Some of the requirements are written in a way that assumes a single queue of fixed maximum size for each of “La" and "Lo", rather than a dynamic, flow-isolated system as Cake is.  It might be reasonable to suggest clarifying the language to take these cases into account.

We can already vary the Codel parameters between tins, which provides an obvious mechanism to make the queue management much more aggressive for “La” traffic, and more relaxed for “Lo” traffic.  I don’t think we need to explicitly limit the queue allocation to “La” traffic as specified.

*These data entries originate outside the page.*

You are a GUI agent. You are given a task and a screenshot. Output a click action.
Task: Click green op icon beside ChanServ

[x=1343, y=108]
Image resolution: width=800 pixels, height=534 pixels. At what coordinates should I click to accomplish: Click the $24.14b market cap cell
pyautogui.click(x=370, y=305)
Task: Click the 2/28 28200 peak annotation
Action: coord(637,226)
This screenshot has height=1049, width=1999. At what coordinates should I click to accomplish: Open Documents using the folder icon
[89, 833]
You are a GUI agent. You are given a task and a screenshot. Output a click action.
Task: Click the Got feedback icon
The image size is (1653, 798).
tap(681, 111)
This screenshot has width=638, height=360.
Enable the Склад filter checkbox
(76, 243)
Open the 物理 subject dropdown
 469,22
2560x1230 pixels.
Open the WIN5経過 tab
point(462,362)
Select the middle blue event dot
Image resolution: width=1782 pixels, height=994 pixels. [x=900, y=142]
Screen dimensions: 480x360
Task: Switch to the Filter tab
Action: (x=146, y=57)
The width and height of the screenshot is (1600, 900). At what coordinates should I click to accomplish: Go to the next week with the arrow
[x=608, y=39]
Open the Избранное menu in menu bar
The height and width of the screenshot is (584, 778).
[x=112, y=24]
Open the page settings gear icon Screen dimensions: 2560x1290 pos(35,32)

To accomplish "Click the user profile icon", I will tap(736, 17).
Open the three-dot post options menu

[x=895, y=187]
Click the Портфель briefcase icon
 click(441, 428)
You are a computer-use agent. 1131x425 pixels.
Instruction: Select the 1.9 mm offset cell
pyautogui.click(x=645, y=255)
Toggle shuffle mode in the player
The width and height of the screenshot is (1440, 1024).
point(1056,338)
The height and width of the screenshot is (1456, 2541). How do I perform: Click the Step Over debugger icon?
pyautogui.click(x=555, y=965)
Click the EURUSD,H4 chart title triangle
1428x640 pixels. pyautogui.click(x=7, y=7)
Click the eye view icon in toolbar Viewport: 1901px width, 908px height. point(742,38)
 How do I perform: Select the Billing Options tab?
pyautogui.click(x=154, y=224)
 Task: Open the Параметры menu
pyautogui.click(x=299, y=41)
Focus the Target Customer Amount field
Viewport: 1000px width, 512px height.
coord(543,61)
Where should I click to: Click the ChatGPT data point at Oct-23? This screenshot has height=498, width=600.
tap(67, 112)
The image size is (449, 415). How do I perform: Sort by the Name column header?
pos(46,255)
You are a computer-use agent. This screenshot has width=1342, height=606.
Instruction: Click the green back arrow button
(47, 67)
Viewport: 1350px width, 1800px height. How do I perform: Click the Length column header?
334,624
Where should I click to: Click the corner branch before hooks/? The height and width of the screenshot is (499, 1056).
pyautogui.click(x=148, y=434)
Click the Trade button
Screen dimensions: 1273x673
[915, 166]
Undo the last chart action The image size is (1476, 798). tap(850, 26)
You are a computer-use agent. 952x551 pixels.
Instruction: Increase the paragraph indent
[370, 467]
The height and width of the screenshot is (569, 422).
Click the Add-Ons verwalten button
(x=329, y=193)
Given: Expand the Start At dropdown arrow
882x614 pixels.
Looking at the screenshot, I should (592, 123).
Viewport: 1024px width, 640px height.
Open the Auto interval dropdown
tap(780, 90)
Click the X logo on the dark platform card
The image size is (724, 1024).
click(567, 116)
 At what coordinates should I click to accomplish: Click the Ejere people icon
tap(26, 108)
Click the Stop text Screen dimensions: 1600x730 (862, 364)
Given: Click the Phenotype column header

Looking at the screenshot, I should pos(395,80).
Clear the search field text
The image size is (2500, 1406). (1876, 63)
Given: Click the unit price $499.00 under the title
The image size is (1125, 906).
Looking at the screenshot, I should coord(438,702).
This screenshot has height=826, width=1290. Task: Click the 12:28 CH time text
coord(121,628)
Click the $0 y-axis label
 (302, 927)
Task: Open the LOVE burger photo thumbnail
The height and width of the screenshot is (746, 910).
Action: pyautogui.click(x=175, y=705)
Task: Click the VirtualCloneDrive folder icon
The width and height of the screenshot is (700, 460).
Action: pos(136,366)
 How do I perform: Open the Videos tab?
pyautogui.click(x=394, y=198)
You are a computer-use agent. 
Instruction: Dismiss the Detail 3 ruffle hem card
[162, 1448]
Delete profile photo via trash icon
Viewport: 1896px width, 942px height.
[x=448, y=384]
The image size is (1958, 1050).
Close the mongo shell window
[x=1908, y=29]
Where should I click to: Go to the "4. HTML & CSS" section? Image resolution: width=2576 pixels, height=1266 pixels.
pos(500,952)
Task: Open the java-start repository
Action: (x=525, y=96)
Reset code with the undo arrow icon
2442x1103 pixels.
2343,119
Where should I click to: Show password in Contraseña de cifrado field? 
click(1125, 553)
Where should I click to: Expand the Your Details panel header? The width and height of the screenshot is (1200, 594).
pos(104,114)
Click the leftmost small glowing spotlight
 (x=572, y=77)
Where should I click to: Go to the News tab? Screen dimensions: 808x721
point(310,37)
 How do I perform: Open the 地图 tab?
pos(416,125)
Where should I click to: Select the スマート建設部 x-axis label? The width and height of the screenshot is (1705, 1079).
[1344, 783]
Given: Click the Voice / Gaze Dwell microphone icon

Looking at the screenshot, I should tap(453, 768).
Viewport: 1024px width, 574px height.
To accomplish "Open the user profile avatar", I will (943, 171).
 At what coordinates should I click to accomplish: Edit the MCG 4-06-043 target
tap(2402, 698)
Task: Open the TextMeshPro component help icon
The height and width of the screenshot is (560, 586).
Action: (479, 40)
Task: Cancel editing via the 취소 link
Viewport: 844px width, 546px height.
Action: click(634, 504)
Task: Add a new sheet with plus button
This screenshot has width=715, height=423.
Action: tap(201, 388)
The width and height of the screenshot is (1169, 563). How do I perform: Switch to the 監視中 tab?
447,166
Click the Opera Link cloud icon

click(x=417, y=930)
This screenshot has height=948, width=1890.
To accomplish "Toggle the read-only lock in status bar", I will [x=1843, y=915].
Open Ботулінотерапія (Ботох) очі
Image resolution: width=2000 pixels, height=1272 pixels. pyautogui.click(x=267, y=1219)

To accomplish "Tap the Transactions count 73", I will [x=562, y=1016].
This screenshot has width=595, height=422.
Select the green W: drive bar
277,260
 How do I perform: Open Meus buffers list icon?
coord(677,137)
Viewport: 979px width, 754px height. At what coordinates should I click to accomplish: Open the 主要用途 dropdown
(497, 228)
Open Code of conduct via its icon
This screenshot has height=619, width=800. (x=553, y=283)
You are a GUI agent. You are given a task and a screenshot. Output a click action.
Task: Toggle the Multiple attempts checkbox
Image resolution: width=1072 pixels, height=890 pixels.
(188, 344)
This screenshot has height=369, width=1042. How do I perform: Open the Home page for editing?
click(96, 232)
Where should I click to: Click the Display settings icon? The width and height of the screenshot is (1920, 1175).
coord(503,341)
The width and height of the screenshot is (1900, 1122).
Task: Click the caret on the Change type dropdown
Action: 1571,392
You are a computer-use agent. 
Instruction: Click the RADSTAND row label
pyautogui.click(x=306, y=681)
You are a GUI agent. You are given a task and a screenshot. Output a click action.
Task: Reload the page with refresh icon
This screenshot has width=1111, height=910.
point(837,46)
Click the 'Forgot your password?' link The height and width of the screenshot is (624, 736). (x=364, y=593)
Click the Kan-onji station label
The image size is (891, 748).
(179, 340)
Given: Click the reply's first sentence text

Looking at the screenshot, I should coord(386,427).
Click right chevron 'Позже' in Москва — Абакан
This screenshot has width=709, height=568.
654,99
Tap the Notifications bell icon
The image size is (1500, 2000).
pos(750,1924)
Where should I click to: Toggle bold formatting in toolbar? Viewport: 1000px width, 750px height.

Another detail which differs from Cake’s view of the world is that neither La nor Lo have priority over each other.  While Cake does not implement strict priority, it does implement soft priority as part of its effort to minimise latency for the upper tins; the most explicit part of this is that bandwidth consumed by higher tins is removed from lower tins’ allocations.  However, this effect could be hidden by making the two DRR weights equal for the lower tin.

Obviously, traffic marked with the existing “low latency intent” DSCPs can be treated as “Lo” traffic when there is no admission control in place, without any requirement for re-marking.  This is consistent with what Cake does anyway.

This seems like a good excuse to overhaul Cake’s Diffserv class allocations.  I could propose a 5-class system:

Tin 0 = LLT “Lo” traffic (inc. existing low-loss & high-throughput classes), 256/256, 100%, increased target & interval.
Tin 1 = Best Effort traffic, 256/256, 100%, standard target & interval.
Tin 2 = LLT “La” traffic (inc. existing low-latency classes), 256/256, 100%, standard target, reduced interval.
Tin 3 = Low Priority traffic, 2048/16, 6.25%, standard target & interval.
Tin 4 = Network Control traffic, 4096/1, 6.25%, increased target & interval.

Note that Tin 4 is almost, but not quite, strictly admission-controlled, discouraging the use of “network control” DSCPs for general traffic.  Tins 0-2 implement LLT as specified.  Tin 3 takes the unusual and counter-intuitive step of placing “low priority” traffic in a high tin, but the effect should be very similar to existing behaviour, due to the soft-priority system and the low bandwidth allocation.